We can now form the following theorem.

Theorem 1

(Topological entanglement framework). Propositions 1 and 2 establish that bipartite entanglement and quantum steering admit a complete topological description using discrete fiber bundles. This framework naturally suggests extensions to multipartite systems via higher-dimensional base spaces B and fibers ${\left({\mathbb{S}}^0\right)}^n$, where bundle automorphisms represent generalized steering transformations.

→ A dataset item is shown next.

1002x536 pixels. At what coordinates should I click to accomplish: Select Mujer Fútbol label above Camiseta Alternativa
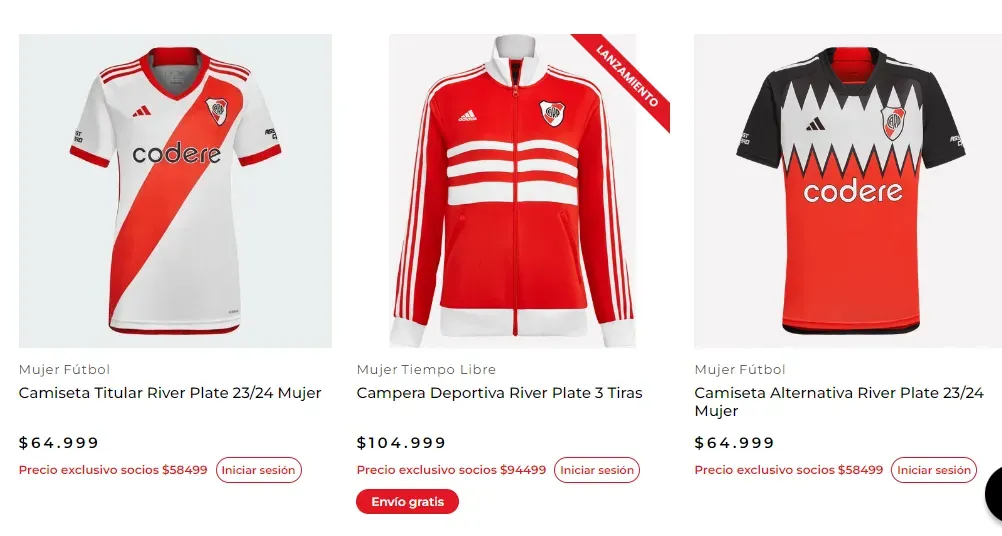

Theorem 1 has significant implications for quantum information processing. It suggests that entanglement can be treated as a topological phenomenon, where quantum correlations become structural features of fiber bundles. This perspective implies that entanglement classification could be approached through the classification of bundle structures, potentially yielding new entanglement invariants derived from homotopy or cohomology. The framework naturally scales to multi-qubit systems, offering a geometric foundation where quantum network nodes correspond to points in the base space, and entanglement distribution protocols like swapping or teleportation correspond to fiber bundle operations. Consequently, quantum communication protocols might be optimized using topological methods rather than conventional circuit models. Moreover, the theorem suggests that quantum steering admits a geometric interpretation as bundle automorphisms, offering a potentially more robust framework for describing correlated operations. This perspective may eventually enable the design of steering protocols based on topological constructions that are inherently stable—paralleling approaches in topological quantum computation that exploit braid group representations and topological invariants. The bundle formalism also shares mathematical similarities with geometric descriptions in theoretical physics, where fields are naturally described using fiber bundles over spacetime. This common mathematical language suggests deeper connections between quantum information geometry and fundamental physics frameworks.

2. Conclusions

Building on Theorem 1, supported by Propositions 1 and 2, we have introduced a novel topological perspective on quantum information and entanglement using differential geometry. In particular, the concept of a discrete fiber bundle provides a minimal yet rigorous representation of quantum steering, where each fiber encodes the binary measurement outcomes of entangled qubits. As a natural extension, we propose considering the complex three-dimensional ball ${\mathbb{B}}_{\mathbb{C}}^3$, since quantum states, such as photon wavefunctions, are inherently complex-valued. The complex structure captures essential phase information necessary for interference and polarization phenomena, and allows access to mathematical tools from complex analysis and linear algebra. Moreover, physical observables in quantum mechanics arise from complex inner products, making ${\mathbb{B}}_{\mathbb{C}}^3$ a natural setting for measurements. This approach also aligns with advanced quantum field theories, where photons and other quantum fields are modeled in infinite-dimensional complex Hilbert spaces.

Overall, the discrete fiber bundle formalism offers a new topological framework for understanding quantum correlations, with potential applications in quantum computation, entanglement classification, and quantum state manipulation.